If you use the caulk that Big Red suggested, I would try some in a closet or someplace, to see if mom likes the finished product.


----------



## mechi (Feb 9, 2015)

nealtw said:


> If you use the caulk that Big Red suggested, I would try some in a closet or someplace, to see if mom likes the finished product.



I don't understand what you mean by that. Are you saying the caulk will show through the paint?


----------



## nealtw (Feb 9, 2015)

Big Red should tell us what to expect. I would be afraid it wouldn't be pretty. No I haven't used it.


----------



## Big Red (Feb 10, 2015)

Because the ceiling is smooth and not tectured, it's possible to make a nearly invisible repair with the caulk.  Once you get the crack filled in, go back with the credit card and squeeze the caulk onto the edge of the card and scree it over the filled crack.  Let it dry and add another coat if needed until you get it level with the ceiling.  Paint right over it.  You'll be surprised how good it looks.


----------



## nealtw (Feb 10, 2015)

Big Red said:


> Because the ceiling is smooth and not tectured, it's possible to make a nearly invisible repair with the caulk.  Once you get the crack filled in, go back with the credit card and squeeze the caulk onto the edge of the card and scree it over the filled crack.  Let it dry and add another coat if needed until you get it level with the ceiling.  Paint right over it.  You'll be surprised how good it looks.



Thanks thats what we needed.


----------



## Drywallinfo (Feb 10, 2015)

Wow, those sure are not the typical drywall cracks I have ever seen. Almost looks more like a rupture due to very high sudden stress. For sure you will want to find what caused these before you repair this or you might have exactly the same thing happen again.


----------



## DFBonnett (Feb 11, 2015)

Drywallinfo said:


> Wow, those sure are not the typical drywall cracks I have ever seen. Almost looks more like a rupture due to very high sudden stress. For sure you will want to find what caused these before you repair this or you might have exactly the same thing happen again.

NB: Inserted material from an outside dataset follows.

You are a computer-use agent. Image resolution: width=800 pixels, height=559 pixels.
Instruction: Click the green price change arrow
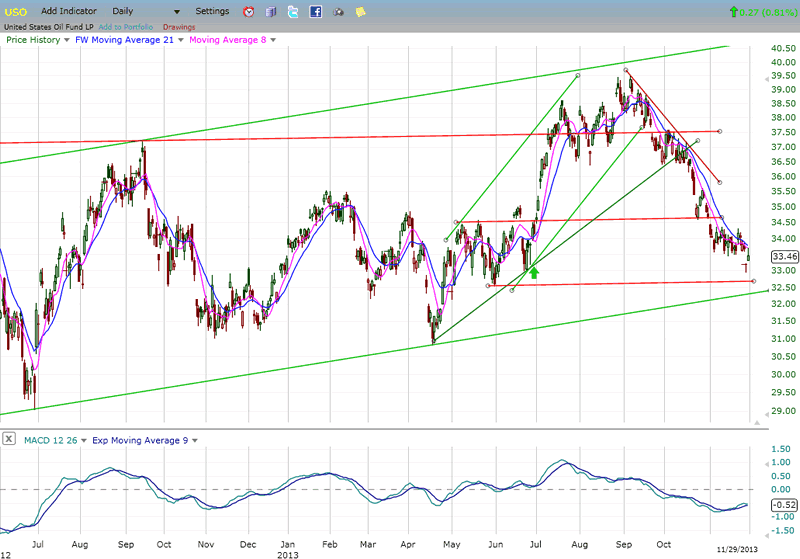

I thought the same thing, almost like the framing was sagging a bit. Could there have been a door there at on time that was removed? A picture of the other side of that wall might yield some clues.


----------



## nealtw (Feb 11, 2015)

DFBonnett said:


> I thought the same thing, almost like the framing was sagging a bit. Could there have been a door there at on time that was removed? A picture of the other side of that wall might yield some clues.



Concrete block post 7


----------



## DFBonnett (Feb 12, 2015)

nealtw said:


> Concrete block post 7



I saw that. The question was more about whether there had been a door there and any new block installed not done correctly. A picture of the block would help determine that.


----------



## mechi (Feb 12, 2015)

No there was no door there or any kind of renovation done.

 I don't think there's any sudden stress since this has developed over time.


----------



## nealtw (Feb 12, 2015)

Is the whole house built with block or just the garage. If they are two buildings side by side and tied together, one may have settled a little pulling at things?????????


----------



## mechi (Feb 13, 2015)

From the outside everything including the garage is made of brick, I don't know what's between the brick and the inside walls (the inside walls of the garage are gray concrete blocks). 

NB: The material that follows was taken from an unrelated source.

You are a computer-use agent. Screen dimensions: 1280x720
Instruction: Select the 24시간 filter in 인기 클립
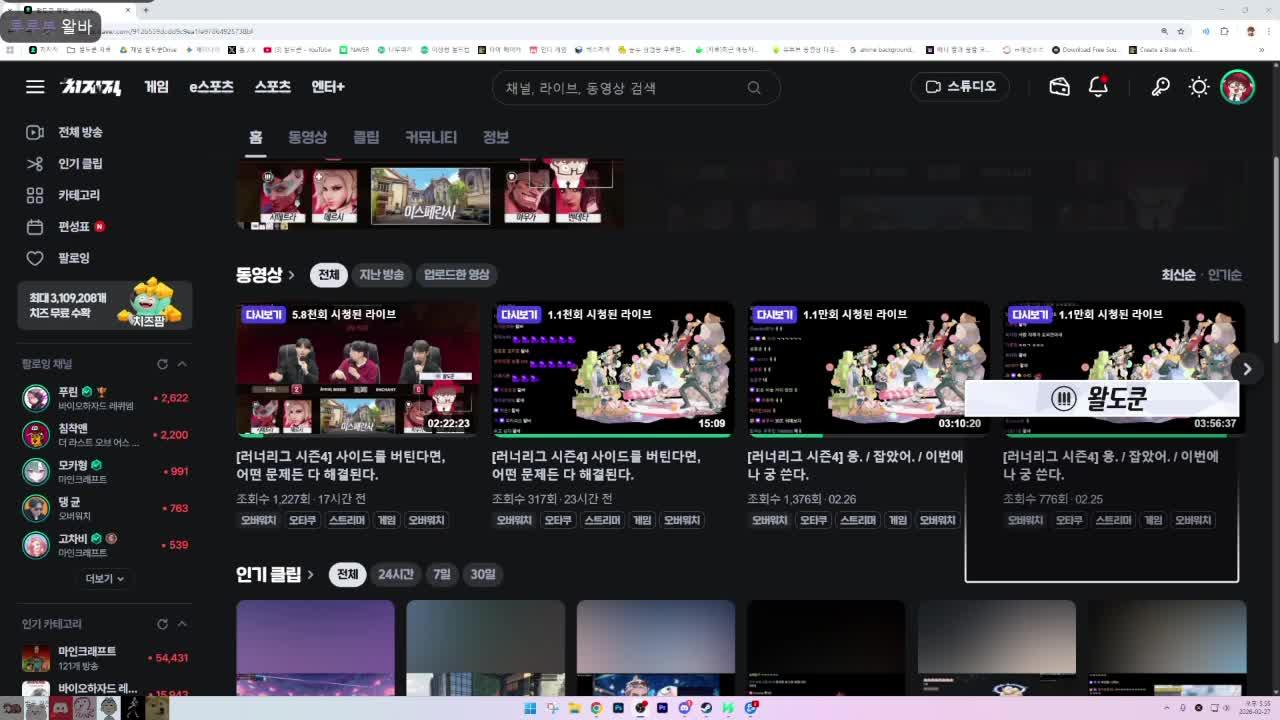pyautogui.click(x=395, y=575)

I don't think they are two buildings, the house is a backsplit, the lower roof encompasses the entire main level including the garage. The main level consists of kitchen, livingroom, diningroom and foyer.


----------



## nealtw (Feb 13, 2015)

mechi said:


> From the outside everything including the garage is made of brick, I don't know what's between the brick and the inside walls (the inside walls of the garage are gray concrete blocks).
> 
> I don't think they are two buildings, the house is a backsplit, the lower roof encompasses the entire main level including the garage. The main level consists of kitchen, livingroom, diningroom and foyer.



That's a mix of construction methods. Most houses are wood framed and then have brick as siding and would have wood framing in the garage also.
So we don't no if the wood framing for the house with block beside it for the garage or of the wall was just attached to the block but they are tied together. The way the cracks look you could think there was a door or window there at one time..
You might find a crack in the foundation of the house near the garage in the front or the back or both. That would mean that either the house or the garage is moving just a bit as they are tied together, something has to give.
I would say fix it once and watch it, if things change again then you want to dig in and see whats going on.
If you do find a crack in the foundation you want put to marks one on each side of the crack say 2" apart, so later you can measure it again and again to make sure things arn't moving.


----------



## Mary Jo (Mar 9, 2015)

Welcome to the site. I have found this the BEST group of people EVER. It is important to know location--sink hole or freezing--big difference. Besides, why has the garage wall brick been smoothed on the right but not on the left. Way more to this story! If it were me, I'd be tearing it all off! Never want to second guess something that substantial.


----------



## Honest_Nigerian (Apr 16, 2015)

I concur with the Big Stretch recommendation. It is a great product and easy to use. No, I don't work for them. But it really does last a long time and doesn't dry out or crack.


----------